Fig. 5.

BMP/TGFβ signaling promotes V2b cell fates at the expense of V2a interneurons in the ventral spinal cord. (A-N) Msx expression analysis in the ventral spinal cord. Cells immunoreactive for Msx1/2 were observed in the ventral spinal cord of E10.5 mouse embryos (arrow in A) and stage 18 chick embryos (arrow in B). In situ hybridization on E11.5 mouse spinal cords revealed Msx1 expression in dorsal as well as ventral domains (C, arrow points to ventral Msx1 expression), Msx2 expression in a dorsal region (D), and Msx3 expression in a broad dorsal domain (E). In E10.5 mouse (F-J) and stage 20 chick (K-N) ventral spinal cords, no Msx1 expression was observed in ventrally located motoneurons that express Isl1/2 (F,K), dorsal cells that express Jagged1 (G,L), or in Pax6-positive progenitors (M).
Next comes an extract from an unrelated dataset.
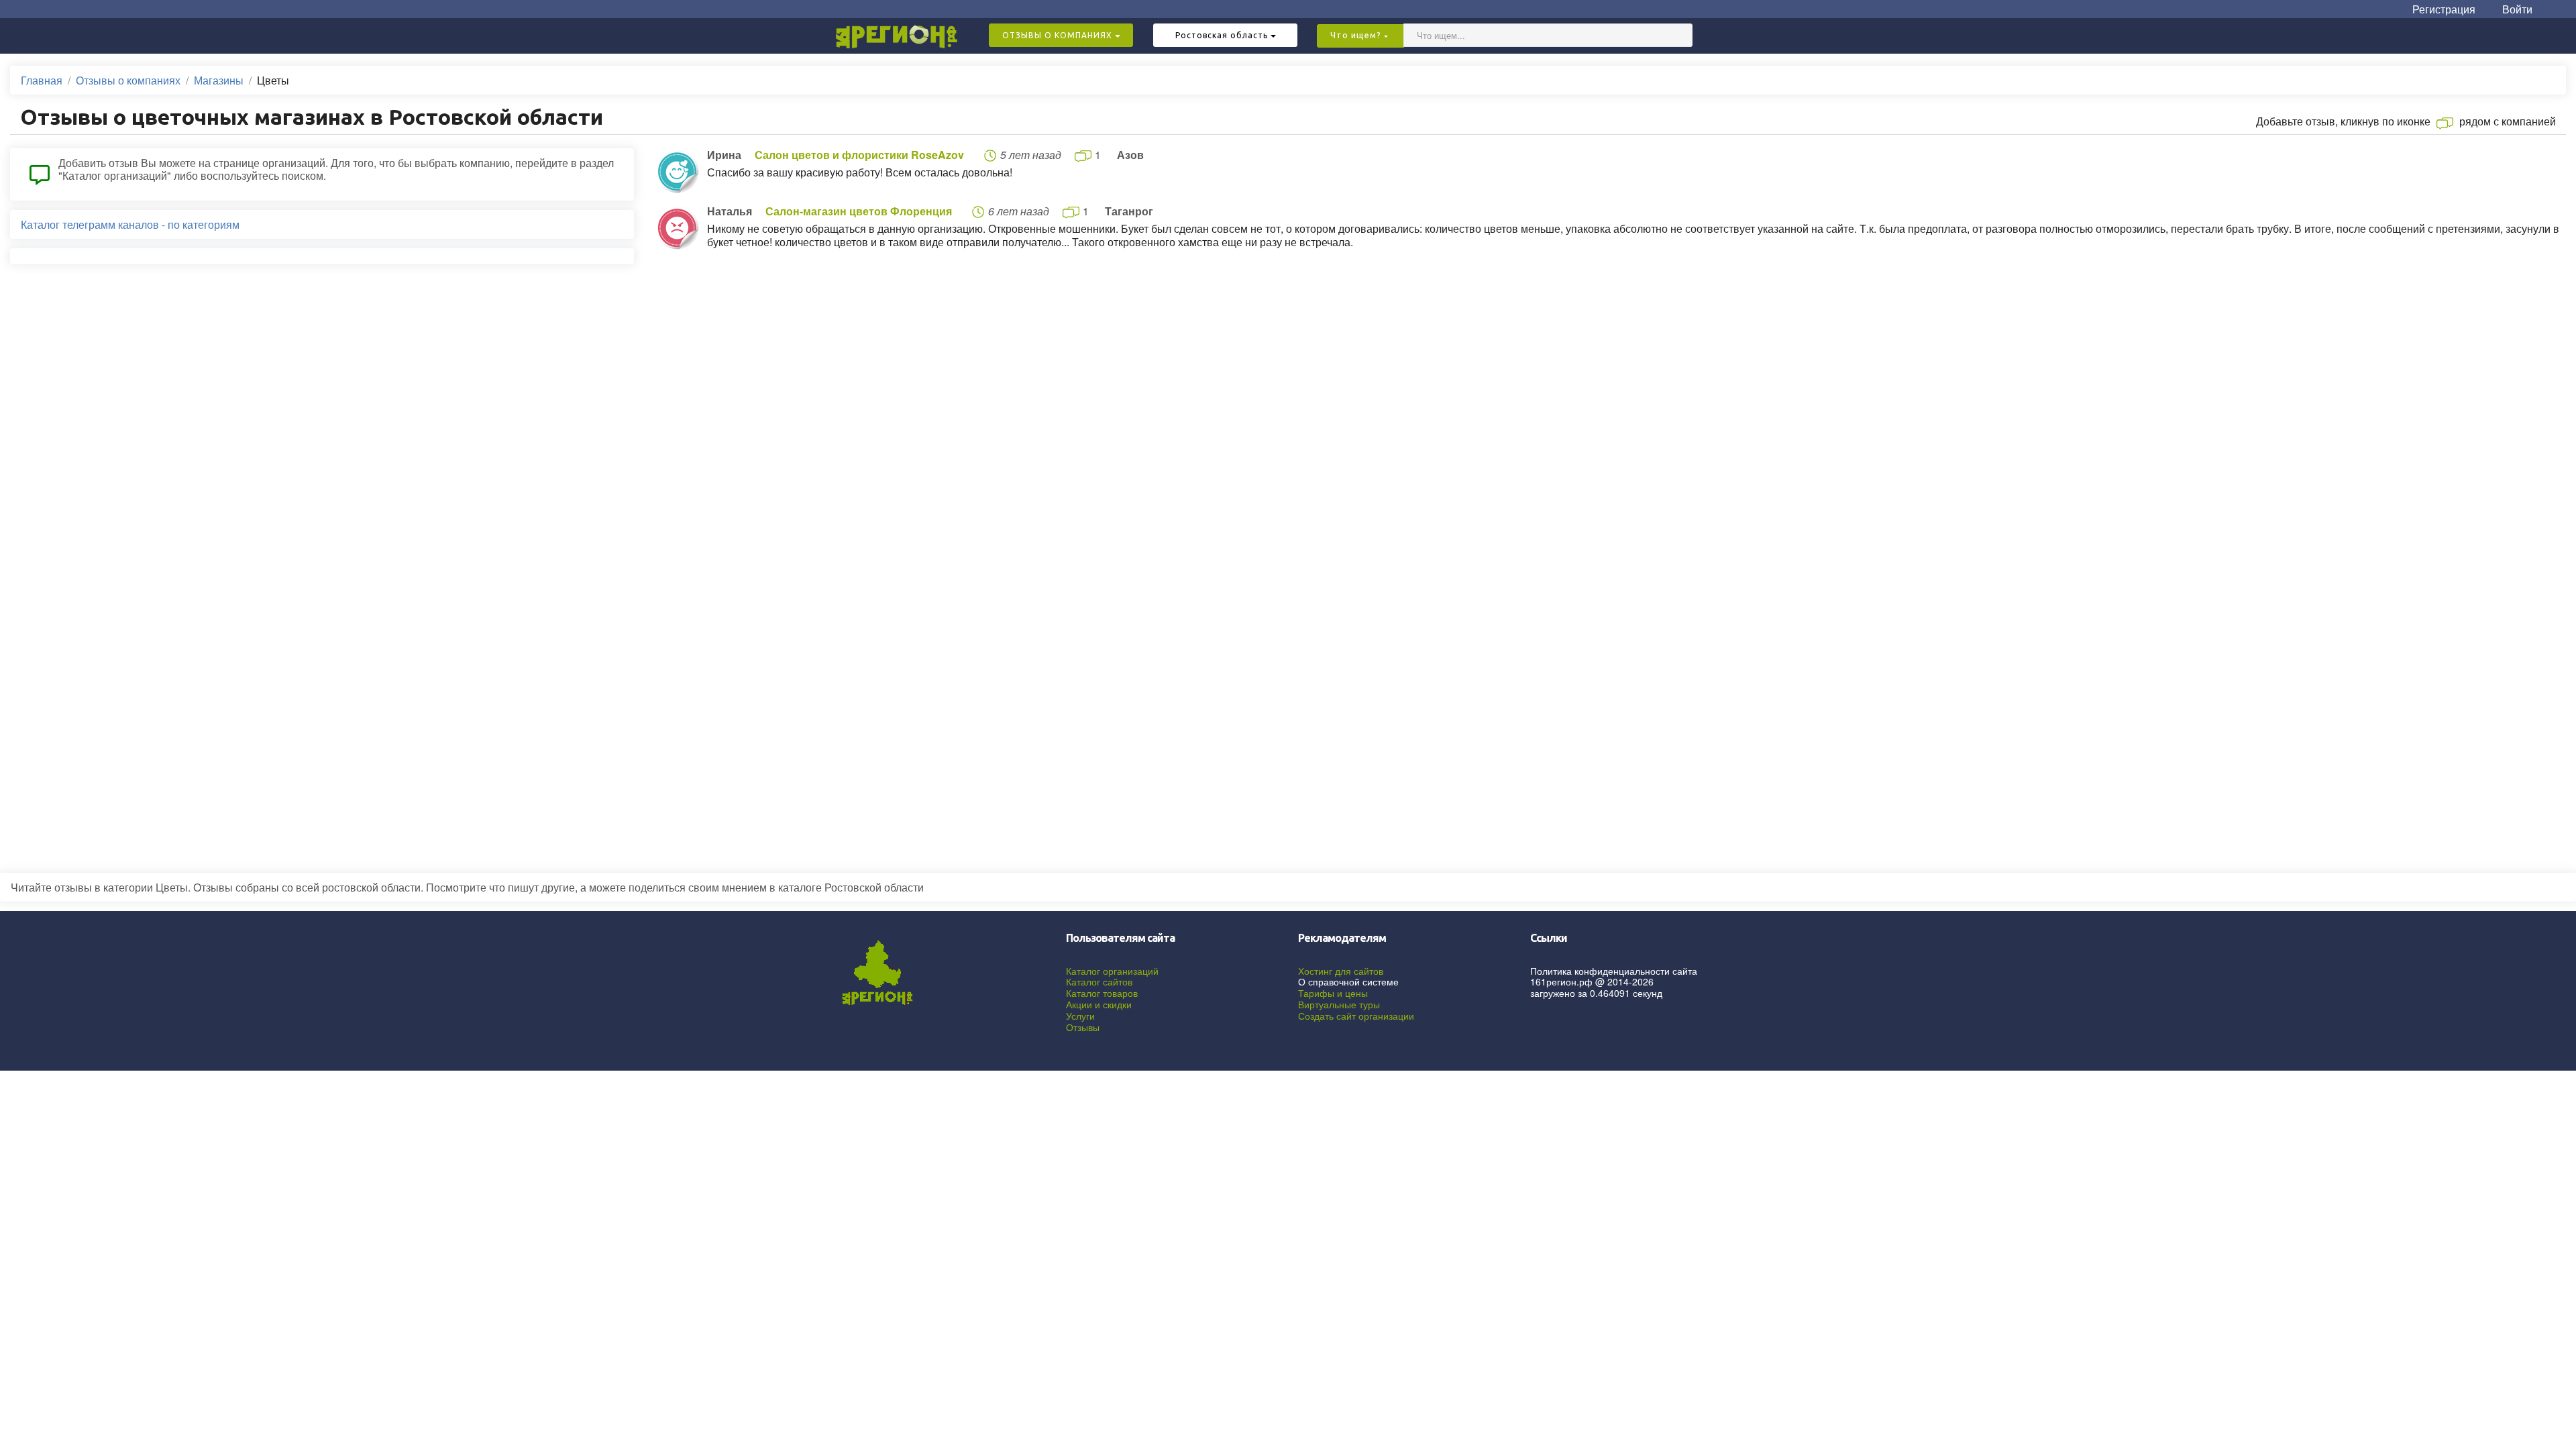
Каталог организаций (1112, 970)
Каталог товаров (1102, 993)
Msx1 overlaps with Gata2 in proximal Gata2-expressing cells, but is shut off in distal Gata2-expressing cells (H). It does not colocalize with Chx10 in V2a neurons (I,N). p21 expression, like Msx1, also precedes Chx10 expression in this domain (J). Transverse sections through the spinal cord are shown in A-N. (O) Schematic of expression patterns of Msx1 and other markers in the ventral spinal cord. (P-W′) Overexpression of ABMPR increased the number of pSmad-, Msx1/2-, Gata3- and Nkx2.2-immunoreactive cells on the electroporated side (P-Q′,T,T′,W,W′), but inhibited the number of Evx1/2-, Lhx3-, Chx10- and Isl1/2-immunoreactive cells (R-S′,U-V′). The asterisks in (R-S′,V,V′) indicate the exclusion of Evx1/2-, Lhx3- and Isl1/2-positive cells from the regions with overexpressed ABMPR (green). (X) Quantification of the effect of ABMPR overexpression on ventral cell fates. Each histogram represents the mean±s.d. for three embryos. Statistical significance was determined by Student’s t-test: ^**P<0.005, ^***P<0.0001. Scale bars: in E, 10 μm for A,B; in E, 15 μm for C-E; in N, 37 μm for F,G; in N, 18.5 μm for H-J; in N, 20 μm for K-N; in W, 13 μm for P-W′.